• Your objective: Rewrite the stretch from the start of the items through the line containing "Action: pyautogui.click(x=761, y=142)", swapping "navigation pane" for "sidebar" and leaving everything else unchanged.

========================================

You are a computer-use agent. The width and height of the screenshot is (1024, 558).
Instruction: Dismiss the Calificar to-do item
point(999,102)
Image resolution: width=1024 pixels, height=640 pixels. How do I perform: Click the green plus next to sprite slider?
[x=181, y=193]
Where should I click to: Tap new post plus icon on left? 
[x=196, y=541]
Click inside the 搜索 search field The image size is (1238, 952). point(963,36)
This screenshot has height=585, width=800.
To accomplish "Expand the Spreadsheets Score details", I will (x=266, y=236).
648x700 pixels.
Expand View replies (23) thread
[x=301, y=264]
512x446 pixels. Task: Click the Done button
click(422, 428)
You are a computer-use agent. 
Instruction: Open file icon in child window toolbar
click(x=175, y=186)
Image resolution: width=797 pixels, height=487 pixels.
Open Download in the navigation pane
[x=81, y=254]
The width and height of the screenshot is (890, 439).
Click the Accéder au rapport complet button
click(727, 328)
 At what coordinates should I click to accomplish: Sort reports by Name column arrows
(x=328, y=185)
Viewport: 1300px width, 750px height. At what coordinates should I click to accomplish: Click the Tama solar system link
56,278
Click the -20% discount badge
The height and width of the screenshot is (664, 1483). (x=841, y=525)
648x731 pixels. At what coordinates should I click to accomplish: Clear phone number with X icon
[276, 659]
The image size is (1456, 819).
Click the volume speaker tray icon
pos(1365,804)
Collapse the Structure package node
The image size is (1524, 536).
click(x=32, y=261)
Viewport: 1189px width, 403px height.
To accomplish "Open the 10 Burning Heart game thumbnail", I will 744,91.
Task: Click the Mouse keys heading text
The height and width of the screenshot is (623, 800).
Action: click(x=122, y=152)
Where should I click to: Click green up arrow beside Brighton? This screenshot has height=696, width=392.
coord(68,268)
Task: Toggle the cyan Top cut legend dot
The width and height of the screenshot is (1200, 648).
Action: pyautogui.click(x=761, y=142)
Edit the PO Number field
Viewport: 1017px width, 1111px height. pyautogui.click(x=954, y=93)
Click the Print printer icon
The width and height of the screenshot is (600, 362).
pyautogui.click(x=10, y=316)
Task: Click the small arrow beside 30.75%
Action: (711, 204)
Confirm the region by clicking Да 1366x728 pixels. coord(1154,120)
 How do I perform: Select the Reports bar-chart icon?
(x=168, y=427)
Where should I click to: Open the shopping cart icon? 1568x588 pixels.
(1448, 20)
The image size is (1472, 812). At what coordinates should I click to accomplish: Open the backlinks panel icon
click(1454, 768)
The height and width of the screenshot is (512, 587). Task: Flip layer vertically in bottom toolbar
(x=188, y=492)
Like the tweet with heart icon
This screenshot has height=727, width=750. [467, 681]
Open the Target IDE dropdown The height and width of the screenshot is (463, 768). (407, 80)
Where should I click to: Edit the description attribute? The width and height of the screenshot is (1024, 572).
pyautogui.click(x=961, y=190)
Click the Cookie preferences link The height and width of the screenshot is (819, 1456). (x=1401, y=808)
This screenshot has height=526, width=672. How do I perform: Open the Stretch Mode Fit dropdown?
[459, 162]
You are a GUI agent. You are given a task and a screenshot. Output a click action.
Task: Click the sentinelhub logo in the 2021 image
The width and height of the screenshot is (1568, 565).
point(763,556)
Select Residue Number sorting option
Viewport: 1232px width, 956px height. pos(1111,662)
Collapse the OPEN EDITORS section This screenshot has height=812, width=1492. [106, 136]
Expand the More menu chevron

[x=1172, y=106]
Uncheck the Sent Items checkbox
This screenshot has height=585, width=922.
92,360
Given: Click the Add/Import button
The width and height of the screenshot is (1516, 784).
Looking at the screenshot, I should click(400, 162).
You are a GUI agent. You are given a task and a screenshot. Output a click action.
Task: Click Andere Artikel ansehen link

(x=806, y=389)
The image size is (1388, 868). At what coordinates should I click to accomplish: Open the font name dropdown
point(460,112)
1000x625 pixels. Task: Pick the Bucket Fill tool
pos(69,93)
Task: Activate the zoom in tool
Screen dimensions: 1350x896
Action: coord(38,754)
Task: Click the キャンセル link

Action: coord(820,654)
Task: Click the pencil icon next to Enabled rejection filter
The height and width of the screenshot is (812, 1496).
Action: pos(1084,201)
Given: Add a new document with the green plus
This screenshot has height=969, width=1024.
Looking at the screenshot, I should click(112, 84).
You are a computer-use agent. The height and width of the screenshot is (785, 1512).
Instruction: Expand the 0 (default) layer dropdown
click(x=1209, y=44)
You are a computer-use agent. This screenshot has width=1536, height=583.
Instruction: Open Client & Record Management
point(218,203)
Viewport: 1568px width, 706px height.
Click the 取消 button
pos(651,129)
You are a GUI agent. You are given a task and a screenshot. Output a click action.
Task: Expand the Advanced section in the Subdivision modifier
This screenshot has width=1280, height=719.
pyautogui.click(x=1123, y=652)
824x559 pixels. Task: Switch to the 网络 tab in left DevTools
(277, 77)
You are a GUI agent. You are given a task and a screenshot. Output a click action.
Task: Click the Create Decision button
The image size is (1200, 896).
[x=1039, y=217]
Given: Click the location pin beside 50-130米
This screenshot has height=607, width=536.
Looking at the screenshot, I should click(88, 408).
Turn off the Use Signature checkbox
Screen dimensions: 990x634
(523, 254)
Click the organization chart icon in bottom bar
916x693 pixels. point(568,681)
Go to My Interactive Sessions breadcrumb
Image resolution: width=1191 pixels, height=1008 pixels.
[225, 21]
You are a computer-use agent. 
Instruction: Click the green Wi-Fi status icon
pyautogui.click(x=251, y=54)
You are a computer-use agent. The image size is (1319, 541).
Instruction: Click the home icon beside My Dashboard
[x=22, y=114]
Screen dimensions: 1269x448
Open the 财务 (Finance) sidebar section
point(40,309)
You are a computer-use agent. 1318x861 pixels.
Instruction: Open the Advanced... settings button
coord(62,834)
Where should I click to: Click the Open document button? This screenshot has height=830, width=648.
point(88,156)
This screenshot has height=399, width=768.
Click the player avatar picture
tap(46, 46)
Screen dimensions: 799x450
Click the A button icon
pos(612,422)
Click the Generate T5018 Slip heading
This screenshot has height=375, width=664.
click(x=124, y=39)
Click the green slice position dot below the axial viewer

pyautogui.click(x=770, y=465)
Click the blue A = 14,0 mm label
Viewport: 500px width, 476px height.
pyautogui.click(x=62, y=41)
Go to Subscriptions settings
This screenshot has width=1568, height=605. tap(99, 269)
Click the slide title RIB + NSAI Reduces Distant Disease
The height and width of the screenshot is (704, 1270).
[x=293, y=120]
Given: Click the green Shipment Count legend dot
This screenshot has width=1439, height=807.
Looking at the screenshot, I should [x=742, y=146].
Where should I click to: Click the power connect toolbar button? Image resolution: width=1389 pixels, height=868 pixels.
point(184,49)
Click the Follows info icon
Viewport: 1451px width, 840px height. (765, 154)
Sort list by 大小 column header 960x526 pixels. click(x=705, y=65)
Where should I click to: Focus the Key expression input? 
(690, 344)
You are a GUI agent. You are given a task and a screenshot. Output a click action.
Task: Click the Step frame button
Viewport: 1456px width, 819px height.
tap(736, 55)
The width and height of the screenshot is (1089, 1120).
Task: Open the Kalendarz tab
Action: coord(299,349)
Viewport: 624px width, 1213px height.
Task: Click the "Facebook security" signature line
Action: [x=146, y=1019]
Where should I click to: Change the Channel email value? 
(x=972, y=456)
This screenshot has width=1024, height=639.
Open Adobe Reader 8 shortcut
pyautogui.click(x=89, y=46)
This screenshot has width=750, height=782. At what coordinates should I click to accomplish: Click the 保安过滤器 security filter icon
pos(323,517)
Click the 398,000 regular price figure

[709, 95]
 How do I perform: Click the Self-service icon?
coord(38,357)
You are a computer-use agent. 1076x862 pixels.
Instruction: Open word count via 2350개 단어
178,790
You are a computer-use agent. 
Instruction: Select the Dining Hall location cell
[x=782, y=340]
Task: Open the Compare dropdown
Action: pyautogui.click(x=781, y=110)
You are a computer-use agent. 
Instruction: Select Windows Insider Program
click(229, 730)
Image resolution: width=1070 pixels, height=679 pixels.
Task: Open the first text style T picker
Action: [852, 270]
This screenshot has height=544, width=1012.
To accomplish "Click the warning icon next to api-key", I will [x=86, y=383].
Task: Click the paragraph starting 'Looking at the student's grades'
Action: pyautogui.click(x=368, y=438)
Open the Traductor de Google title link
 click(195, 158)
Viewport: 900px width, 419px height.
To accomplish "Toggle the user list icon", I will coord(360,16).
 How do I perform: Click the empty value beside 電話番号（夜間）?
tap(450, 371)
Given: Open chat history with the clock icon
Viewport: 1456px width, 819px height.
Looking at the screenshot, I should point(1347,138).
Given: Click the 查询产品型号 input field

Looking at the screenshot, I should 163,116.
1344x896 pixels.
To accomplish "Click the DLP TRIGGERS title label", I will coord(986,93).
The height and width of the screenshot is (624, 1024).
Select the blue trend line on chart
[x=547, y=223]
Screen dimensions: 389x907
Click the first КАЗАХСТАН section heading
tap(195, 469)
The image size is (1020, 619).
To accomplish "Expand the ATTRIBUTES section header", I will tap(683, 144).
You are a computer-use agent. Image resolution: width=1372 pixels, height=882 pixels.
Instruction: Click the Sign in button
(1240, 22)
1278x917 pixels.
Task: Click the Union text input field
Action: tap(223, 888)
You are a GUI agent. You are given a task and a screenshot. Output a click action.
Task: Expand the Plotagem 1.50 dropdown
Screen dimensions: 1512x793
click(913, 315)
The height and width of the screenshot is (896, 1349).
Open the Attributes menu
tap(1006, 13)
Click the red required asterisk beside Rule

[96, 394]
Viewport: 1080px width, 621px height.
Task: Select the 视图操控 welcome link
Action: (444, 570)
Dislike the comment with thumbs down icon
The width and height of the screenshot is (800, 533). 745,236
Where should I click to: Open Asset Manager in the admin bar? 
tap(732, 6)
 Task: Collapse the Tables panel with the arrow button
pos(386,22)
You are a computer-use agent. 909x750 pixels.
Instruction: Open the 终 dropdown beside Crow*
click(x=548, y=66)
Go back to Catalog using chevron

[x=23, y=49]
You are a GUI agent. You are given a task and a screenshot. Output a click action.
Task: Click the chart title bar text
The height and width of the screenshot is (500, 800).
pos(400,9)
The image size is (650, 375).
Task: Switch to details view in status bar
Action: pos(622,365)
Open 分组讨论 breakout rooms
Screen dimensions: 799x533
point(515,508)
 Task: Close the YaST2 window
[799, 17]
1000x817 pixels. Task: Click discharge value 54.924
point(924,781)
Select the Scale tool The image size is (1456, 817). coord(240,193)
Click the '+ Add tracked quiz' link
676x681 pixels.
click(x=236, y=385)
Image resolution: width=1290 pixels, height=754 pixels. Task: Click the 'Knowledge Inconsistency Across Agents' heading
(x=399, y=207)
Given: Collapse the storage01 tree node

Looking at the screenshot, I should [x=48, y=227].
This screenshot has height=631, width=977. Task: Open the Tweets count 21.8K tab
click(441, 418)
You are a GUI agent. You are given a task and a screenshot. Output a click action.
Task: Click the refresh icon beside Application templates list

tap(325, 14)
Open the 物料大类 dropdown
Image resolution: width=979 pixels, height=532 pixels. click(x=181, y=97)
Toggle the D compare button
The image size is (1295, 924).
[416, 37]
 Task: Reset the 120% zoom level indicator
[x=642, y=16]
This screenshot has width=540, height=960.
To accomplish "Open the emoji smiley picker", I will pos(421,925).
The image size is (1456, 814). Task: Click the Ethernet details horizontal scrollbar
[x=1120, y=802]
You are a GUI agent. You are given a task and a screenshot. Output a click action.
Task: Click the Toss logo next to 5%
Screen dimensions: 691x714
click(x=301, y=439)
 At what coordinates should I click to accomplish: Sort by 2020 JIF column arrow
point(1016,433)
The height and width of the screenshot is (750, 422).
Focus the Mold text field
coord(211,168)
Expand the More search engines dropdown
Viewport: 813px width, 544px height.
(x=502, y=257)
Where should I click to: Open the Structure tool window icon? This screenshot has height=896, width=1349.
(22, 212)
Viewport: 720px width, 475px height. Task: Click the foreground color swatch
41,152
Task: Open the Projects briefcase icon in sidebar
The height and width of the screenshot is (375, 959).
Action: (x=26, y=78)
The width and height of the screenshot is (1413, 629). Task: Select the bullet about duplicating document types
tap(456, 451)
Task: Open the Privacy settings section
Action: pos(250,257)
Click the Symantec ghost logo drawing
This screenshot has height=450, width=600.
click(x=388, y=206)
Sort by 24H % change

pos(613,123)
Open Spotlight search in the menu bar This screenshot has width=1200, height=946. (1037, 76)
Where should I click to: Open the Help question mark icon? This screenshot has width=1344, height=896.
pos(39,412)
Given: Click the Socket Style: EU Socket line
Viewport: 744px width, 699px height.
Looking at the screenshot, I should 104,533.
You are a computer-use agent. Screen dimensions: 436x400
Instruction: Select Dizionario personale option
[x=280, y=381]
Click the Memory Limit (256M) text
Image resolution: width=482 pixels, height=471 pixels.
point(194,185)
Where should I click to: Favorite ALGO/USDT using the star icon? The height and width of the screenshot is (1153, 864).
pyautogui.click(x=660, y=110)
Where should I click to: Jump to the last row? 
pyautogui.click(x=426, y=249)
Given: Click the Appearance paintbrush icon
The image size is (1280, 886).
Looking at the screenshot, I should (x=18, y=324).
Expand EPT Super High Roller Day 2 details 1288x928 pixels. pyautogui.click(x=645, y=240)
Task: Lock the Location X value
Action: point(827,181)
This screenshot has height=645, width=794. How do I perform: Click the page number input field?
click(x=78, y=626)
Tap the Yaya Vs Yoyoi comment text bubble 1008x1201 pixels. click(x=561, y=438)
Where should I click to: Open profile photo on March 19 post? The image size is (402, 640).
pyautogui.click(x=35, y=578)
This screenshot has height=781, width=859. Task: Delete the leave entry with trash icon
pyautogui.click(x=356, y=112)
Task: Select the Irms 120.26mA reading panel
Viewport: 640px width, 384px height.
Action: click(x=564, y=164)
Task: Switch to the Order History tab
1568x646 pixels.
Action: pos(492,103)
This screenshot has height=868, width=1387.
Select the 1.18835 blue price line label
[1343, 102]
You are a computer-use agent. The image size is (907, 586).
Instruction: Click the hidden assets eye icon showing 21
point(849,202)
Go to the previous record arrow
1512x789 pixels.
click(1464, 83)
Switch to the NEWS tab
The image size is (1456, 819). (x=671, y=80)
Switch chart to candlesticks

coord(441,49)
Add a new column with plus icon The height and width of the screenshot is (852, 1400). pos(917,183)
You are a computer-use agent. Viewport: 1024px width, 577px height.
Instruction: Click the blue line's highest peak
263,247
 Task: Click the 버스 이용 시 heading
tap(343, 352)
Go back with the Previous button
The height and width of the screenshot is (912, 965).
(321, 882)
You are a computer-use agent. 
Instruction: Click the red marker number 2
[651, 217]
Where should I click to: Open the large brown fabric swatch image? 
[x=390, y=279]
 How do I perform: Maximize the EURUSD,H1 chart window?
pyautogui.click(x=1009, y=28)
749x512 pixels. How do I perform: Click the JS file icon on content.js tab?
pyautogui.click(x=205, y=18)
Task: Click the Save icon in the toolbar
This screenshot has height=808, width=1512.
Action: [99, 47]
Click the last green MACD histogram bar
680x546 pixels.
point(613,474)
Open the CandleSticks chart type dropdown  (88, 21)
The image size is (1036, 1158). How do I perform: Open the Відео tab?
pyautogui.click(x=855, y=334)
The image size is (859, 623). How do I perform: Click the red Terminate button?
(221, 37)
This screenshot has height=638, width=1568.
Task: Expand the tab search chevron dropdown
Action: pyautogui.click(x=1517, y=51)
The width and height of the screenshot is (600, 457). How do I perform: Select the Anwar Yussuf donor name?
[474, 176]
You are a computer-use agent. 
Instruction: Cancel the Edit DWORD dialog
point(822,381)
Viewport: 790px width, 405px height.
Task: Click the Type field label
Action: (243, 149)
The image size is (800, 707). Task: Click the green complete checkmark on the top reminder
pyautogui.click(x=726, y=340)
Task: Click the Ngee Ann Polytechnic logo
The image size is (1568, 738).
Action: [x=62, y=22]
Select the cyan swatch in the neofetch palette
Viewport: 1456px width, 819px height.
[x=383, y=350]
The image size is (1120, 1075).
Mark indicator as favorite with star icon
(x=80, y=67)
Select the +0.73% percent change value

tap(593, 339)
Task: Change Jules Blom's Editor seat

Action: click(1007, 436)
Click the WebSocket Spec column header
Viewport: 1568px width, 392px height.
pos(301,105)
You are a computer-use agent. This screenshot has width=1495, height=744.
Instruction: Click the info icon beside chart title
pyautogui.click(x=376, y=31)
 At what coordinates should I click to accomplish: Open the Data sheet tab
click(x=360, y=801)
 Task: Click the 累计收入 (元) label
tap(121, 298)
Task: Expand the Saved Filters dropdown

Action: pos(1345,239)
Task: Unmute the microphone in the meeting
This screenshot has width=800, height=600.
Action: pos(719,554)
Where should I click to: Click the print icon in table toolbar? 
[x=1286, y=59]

========================================

• Completed exercise:
You are a computer-use agent. The width and height of the screenshot is (1024, 558).
Instruction: Dismiss the Calificar to-do item
point(999,102)
Image resolution: width=1024 pixels, height=640 pixels. How do I perform: Click the green plus next to sprite slider?
[x=181, y=193]
Where should I click to: Tap new post plus icon on left? 
[x=196, y=541]
Click inside the 搜索 search field The image size is (1238, 952). point(963,36)
This screenshot has height=585, width=800.
To accomplish "Expand the Spreadsheets Score details", I will (x=266, y=236).
648x700 pixels.
Expand View replies (23) thread
[x=301, y=264]
512x446 pixels. Task: Click the Done button
click(422, 428)
You are a computer-use agent. 
Instruction: Open file icon in child window toolbar
click(x=175, y=186)
Image resolution: width=797 pixels, height=487 pixels.
Open Download in the sidebar
[x=81, y=254]
The width and height of the screenshot is (890, 439).
Click the Accéder au rapport complet button
click(727, 328)
 At what coordinates should I click to accomplish: Sort reports by Name column arrows
(x=328, y=185)
Viewport: 1300px width, 750px height. At what coordinates should I click to accomplish: Click the Tama solar system link
56,278
Click the -20% discount badge
The height and width of the screenshot is (664, 1483). (x=841, y=525)
648x731 pixels. At what coordinates should I click to accomplish: Clear phone number with X icon
[276, 659]
The image size is (1456, 819).
Click the volume speaker tray icon
pos(1365,804)
Collapse the Structure package node
The image size is (1524, 536).
click(x=32, y=261)
Viewport: 1189px width, 403px height.
To accomplish "Open the 10 Burning Heart game thumbnail", I will 744,91.
Task: Click the Mouse keys heading text
The height and width of the screenshot is (623, 800).
Action: click(x=122, y=152)
Where should I click to: Click green up arrow beside Brighton? This screenshot has height=696, width=392.
coord(68,268)
Task: Toggle the cyan Top cut legend dot
The width and height of the screenshot is (1200, 648).
Action: pyautogui.click(x=761, y=142)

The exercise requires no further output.